Every single record needs to be restated word for word.

—————

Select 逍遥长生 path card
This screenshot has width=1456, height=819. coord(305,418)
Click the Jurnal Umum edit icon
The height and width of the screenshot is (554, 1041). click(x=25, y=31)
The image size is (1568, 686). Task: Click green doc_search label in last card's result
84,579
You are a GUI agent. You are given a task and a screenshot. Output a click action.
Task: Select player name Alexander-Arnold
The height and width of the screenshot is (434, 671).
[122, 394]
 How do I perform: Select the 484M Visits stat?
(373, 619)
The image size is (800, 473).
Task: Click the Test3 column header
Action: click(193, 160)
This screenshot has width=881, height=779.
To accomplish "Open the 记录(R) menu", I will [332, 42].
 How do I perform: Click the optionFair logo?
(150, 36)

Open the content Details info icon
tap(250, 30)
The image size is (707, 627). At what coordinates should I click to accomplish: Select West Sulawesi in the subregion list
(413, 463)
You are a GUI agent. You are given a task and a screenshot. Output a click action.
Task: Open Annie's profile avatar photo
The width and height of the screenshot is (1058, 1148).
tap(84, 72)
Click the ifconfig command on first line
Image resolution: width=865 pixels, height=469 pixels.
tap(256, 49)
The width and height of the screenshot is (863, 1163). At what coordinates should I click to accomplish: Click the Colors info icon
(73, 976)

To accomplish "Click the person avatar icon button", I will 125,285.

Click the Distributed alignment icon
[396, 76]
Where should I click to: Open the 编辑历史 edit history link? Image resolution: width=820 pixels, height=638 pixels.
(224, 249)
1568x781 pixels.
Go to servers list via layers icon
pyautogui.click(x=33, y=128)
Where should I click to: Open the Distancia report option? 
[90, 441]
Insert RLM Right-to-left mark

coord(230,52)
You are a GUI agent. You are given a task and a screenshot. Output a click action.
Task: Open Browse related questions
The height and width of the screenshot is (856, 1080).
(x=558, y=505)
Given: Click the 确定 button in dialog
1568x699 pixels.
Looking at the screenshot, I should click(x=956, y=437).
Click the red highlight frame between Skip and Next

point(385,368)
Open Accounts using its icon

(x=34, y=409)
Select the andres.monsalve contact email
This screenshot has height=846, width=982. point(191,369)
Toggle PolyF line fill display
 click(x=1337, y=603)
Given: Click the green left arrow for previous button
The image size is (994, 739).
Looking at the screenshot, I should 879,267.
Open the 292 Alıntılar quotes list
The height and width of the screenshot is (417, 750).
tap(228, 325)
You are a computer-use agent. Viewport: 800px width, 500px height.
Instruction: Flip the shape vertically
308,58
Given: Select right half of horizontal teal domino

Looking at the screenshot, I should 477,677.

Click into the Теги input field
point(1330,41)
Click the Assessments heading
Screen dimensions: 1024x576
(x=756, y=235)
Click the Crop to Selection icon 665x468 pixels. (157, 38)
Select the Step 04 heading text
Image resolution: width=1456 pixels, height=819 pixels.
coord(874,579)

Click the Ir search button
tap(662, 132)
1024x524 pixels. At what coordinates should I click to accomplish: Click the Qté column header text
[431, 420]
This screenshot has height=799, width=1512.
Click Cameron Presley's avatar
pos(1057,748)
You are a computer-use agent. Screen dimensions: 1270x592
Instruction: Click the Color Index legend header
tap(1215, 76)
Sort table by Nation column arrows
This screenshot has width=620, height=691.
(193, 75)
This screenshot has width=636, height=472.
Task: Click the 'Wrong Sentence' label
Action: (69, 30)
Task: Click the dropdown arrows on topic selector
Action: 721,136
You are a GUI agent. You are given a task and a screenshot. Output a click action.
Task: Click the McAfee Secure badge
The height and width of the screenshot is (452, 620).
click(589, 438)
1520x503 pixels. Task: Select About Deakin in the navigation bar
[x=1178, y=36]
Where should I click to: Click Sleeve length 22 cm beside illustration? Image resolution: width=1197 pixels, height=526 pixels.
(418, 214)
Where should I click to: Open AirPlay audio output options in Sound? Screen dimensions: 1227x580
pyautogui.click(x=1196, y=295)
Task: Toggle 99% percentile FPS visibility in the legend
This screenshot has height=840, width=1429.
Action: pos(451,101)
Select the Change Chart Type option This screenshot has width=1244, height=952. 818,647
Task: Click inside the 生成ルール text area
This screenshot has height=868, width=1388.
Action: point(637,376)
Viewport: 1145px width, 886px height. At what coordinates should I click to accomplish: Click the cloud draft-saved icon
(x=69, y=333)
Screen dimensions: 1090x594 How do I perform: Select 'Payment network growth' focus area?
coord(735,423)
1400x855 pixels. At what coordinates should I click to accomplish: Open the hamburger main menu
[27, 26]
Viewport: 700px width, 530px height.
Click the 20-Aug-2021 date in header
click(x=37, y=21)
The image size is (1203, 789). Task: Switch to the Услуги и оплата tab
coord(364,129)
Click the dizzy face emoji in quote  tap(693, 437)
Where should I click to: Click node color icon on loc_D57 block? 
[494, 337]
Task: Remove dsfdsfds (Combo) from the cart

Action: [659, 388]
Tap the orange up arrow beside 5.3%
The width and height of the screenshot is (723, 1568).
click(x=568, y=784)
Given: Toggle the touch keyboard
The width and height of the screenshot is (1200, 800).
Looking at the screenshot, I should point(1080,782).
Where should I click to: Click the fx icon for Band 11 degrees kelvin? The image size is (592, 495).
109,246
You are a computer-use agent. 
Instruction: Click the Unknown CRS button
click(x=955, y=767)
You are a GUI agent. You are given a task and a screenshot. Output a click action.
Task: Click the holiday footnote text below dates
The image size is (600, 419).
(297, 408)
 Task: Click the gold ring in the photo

—————

Task answer
Select 逍遥长生 path card
This screenshot has width=1456, height=819. coord(305,418)
Click the Jurnal Umum edit icon
The height and width of the screenshot is (554, 1041). click(x=25, y=31)
The image size is (1568, 686). Task: Click green doc_search label in last card's result
84,579
You are a GUI agent. You are given a task and a screenshot. Output a click action.
Task: Select player name Alexander-Arnold
The height and width of the screenshot is (434, 671).
[122, 394]
 How do I perform: Select the 484M Visits stat?
(373, 619)
The image size is (800, 473).
Task: Click the Test3 column header
Action: click(193, 160)
This screenshot has width=881, height=779.
To accomplish "Open the 记录(R) menu", I will [332, 42].
 How do I perform: Click the optionFair logo?
(150, 36)

Open the content Details info icon
tap(250, 30)
The image size is (707, 627). At what coordinates should I click to accomplish: Select West Sulawesi in the subregion list
(413, 463)
You are a GUI agent. You are given a task and a screenshot. Output a click action.
Task: Open Annie's profile avatar photo
The width and height of the screenshot is (1058, 1148).
tap(84, 72)
Click the ifconfig command on first line
Image resolution: width=865 pixels, height=469 pixels.
tap(256, 49)
The width and height of the screenshot is (863, 1163). At what coordinates should I click to accomplish: Click the Colors info icon
(73, 976)

To accomplish "Click the person avatar icon button", I will 125,285.

Click the Distributed alignment icon
[396, 76]
Where should I click to: Open the 编辑历史 edit history link? Image resolution: width=820 pixels, height=638 pixels.
(224, 249)
1568x781 pixels.
Go to servers list via layers icon
pyautogui.click(x=33, y=128)
Where should I click to: Open the Distancia report option? 
[90, 441]
Insert RLM Right-to-left mark

coord(230,52)
You are a GUI agent. You are given a task and a screenshot. Output a click action.
Task: Open Browse related questions
The height and width of the screenshot is (856, 1080).
(x=558, y=505)
Given: Click the 确定 button in dialog
1568x699 pixels.
Looking at the screenshot, I should click(x=956, y=437).
Click the red highlight frame between Skip and Next

point(385,368)
Open Accounts using its icon

(x=34, y=409)
Select the andres.monsalve contact email
This screenshot has height=846, width=982. point(191,369)
Toggle PolyF line fill display
 click(x=1337, y=603)
Given: Click the green left arrow for previous button
The image size is (994, 739).
Looking at the screenshot, I should 879,267.
Open the 292 Alıntılar quotes list
The height and width of the screenshot is (417, 750).
tap(228, 325)
You are a computer-use agent. Viewport: 800px width, 500px height.
Instruction: Flip the shape vertically
308,58
Given: Select right half of horizontal teal domino

Looking at the screenshot, I should 477,677.

Click into the Теги input field
point(1330,41)
Click the Assessments heading
Screen dimensions: 1024x576
(x=756, y=235)
Click the Crop to Selection icon 665x468 pixels. (157, 38)
Select the Step 04 heading text
Image resolution: width=1456 pixels, height=819 pixels.
coord(874,579)

Click the Ir search button
tap(662, 132)
1024x524 pixels. At what coordinates should I click to accomplish: Click the Qté column header text
[431, 420]
This screenshot has height=799, width=1512.
Click Cameron Presley's avatar
pos(1057,748)
You are a computer-use agent. Screen dimensions: 1270x592
Instruction: Click the Color Index legend header
tap(1215, 76)
Sort table by Nation column arrows
This screenshot has width=620, height=691.
(193, 75)
This screenshot has width=636, height=472.
Task: Click the 'Wrong Sentence' label
Action: (69, 30)
Task: Click the dropdown arrows on topic selector
Action: 721,136
You are a GUI agent. You are given a task and a screenshot. Output a click action.
Task: Click the McAfee Secure badge
The height and width of the screenshot is (452, 620).
click(589, 438)
1520x503 pixels. Task: Select About Deakin in the navigation bar
[x=1178, y=36]
Where should I click to: Click Sleeve length 22 cm beside illustration? Image resolution: width=1197 pixels, height=526 pixels.
(418, 214)
Where should I click to: Open AirPlay audio output options in Sound? Screen dimensions: 1227x580
pyautogui.click(x=1196, y=295)
Task: Toggle 99% percentile FPS visibility in the legend
This screenshot has height=840, width=1429.
Action: pos(451,101)
Select the Change Chart Type option This screenshot has width=1244, height=952. 818,647
Task: Click inside the 生成ルール text area
This screenshot has height=868, width=1388.
Action: point(637,376)
Viewport: 1145px width, 886px height. At what coordinates should I click to accomplish: Click the cloud draft-saved icon
(x=69, y=333)
Screen dimensions: 1090x594 How do I perform: Select 'Payment network growth' focus area?
coord(735,423)
1400x855 pixels. At what coordinates should I click to accomplish: Open the hamburger main menu
[27, 26]
Viewport: 700px width, 530px height.
Click the 20-Aug-2021 date in header
click(x=37, y=21)
The image size is (1203, 789). Task: Switch to the Услуги и оплата tab
coord(364,129)
Click the dizzy face emoji in quote  tap(693, 437)
Where should I click to: Click node color icon on loc_D57 block? 
[494, 337]
Task: Remove dsfdsfds (Combo) from the cart

Action: [659, 388]
Tap the orange up arrow beside 5.3%
The width and height of the screenshot is (723, 1568).
click(x=568, y=784)
Given: Toggle the touch keyboard
The width and height of the screenshot is (1200, 800).
Looking at the screenshot, I should point(1080,782).
Where should I click to: Click the fx icon for Band 11 degrees kelvin? The image size is (592, 495).
109,246
You are a computer-use agent. 
Instruction: Click the Unknown CRS button
click(x=955, y=767)
You are a GUI agent. You are given a task and a screenshot. Output a click action.
Task: Click the holiday footnote text below dates
The image size is (600, 419).
(297, 408)
 Task: Click the gold ring in the photo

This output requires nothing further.